Page 62 of You Say It First

Don’t call me buddy, Colby barely managed to keep himself from saying. “Yeah, uh. Well. Thanks anyway.”

“Colby—”

“Okay. Uh. Bye.” Colby punched the screen to end the call.

For a moment, he just stood there, staring blindly out into the traffic. So that was the end of that, he guessed. This was why it was stupid to get your hopes up about stuff in the first place: because people were generally full of shit, and they inevitably let you down, and then—

He glanced down at the phone in his hand, his brain shorting out for a white-hot second as he caught sight of the date on his calendar app:

May twenty-fifth.

Holy shit, today was—

And he hadn’t even—

And he wasn’t—

“Hey,” Meg said cheerfully, coming out of the salon behind him with her hair in a fancy updo, tucking her wallet back into her purse. “You ready?” Then her eyes narrowed for a moment. “Everything okay?” she asked. “Who was on the phone?”

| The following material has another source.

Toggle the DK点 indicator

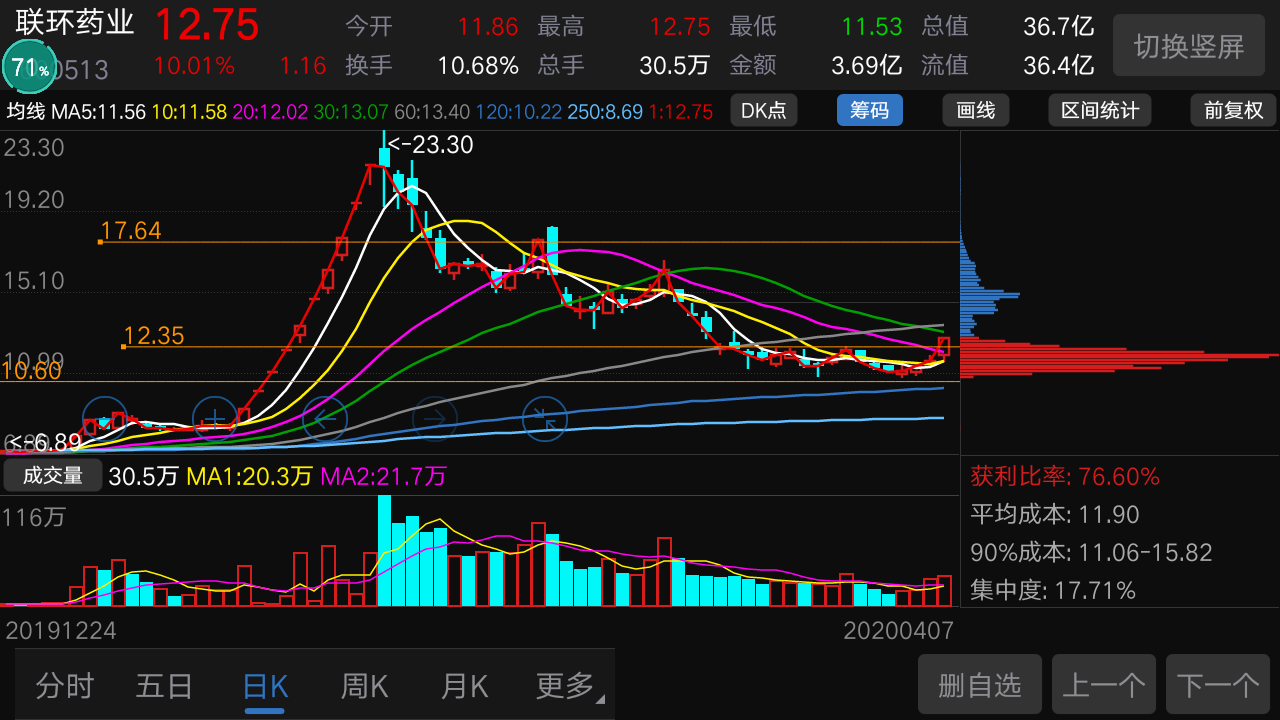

Colby hesitated for a moment. There was no fucking way he could tell her—about Doug or his dad or the anniversary, any of it. He could not believe he had to go to her rich father’s wedding right now. “Sure,” he said finally, jamming his phone into his jeans pocket. “Let’s go.”

Thirty

Meg

“Are you sure everything is okay?” Meg asked for what felt like the twentieth time since this morning, sitting rather miserably at a big, round table in a fancy seafood restaurant while her dad and Lisa swayed to a song by the Cure.

She could tell it felt like the twentieth time to Colby, too. “Everything is fine,” he said, which was obviously a lie. He’d been in a terrible mood since he’d gone with her to get her hair done this morning, sullen and withdrawn and generally crabby. He’d sulked all the way through lunch at her favorite grilled cheese food truck in Montco, then taken forever to get changed back at her mom’s house. She’d knocked on the door to the guest room five minutes after they were supposed to leave for the ceremony and found him sitting half-dressed on the mattress staring sulkily at a pair of paisley socks. She’d hoped he’d cheer up when they got to the actual wedding, but if anything he’d just gotten grouchier: he hadn’t even danced when the DJ had played “Motown Philly,” even though last night he’d made this big show of telling her what a secretly stellar dancer he was. “Seriously.”

“Are you sure?”

“I’m sure, Meg.” Colby reached across the table for his soda and didn’t quite look her in the eye. “Can you stop picking at me?”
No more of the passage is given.